(Saved entries)
—————
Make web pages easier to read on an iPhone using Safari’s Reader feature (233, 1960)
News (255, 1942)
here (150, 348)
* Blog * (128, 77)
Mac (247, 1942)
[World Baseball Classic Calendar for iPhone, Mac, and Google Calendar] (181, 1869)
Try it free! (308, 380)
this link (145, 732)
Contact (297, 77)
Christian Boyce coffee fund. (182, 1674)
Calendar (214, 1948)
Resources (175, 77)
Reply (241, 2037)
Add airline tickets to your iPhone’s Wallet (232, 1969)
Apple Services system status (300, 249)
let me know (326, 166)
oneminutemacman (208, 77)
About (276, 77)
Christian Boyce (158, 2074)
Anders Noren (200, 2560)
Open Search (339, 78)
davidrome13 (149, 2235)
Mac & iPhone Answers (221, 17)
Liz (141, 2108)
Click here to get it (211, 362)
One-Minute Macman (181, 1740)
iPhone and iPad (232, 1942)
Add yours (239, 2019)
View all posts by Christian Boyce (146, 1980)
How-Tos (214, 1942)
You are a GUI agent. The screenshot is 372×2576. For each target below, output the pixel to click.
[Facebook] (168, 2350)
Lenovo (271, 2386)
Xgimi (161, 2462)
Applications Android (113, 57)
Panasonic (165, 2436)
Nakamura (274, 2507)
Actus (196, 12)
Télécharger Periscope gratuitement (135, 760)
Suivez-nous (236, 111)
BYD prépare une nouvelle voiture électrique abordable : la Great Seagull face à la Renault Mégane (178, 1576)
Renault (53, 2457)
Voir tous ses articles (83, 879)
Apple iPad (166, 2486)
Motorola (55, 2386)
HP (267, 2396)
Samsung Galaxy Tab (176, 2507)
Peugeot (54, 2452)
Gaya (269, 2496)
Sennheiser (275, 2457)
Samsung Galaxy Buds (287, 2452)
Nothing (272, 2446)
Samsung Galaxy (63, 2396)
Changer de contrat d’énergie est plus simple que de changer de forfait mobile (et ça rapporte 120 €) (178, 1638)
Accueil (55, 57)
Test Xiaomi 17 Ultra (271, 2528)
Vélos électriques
—————
* **TASK ITEM**
Where the line containing "Motorola (55, 2386)" appears in the records above, begin there and print every line through the last, exactly and with nothing else.

* **SOLUTION TO THE EXERCISE**
Motorola (55, 2386)
HP (267, 2396)
Samsung Galaxy Tab (176, 2507)
Peugeot (54, 2452)
Gaya (269, 2496)
Sennheiser (275, 2457)
Samsung Galaxy Buds (287, 2452)
Nothing (272, 2446)
Samsung Galaxy (63, 2396)
Changer de contrat d’énergie est plus simple que de changer de forfait mobile (et ça rapporte 120 €) (178, 1638)
Accueil (55, 57)
Test Xiaomi 17 Ultra (271, 2528)
Vélos électriques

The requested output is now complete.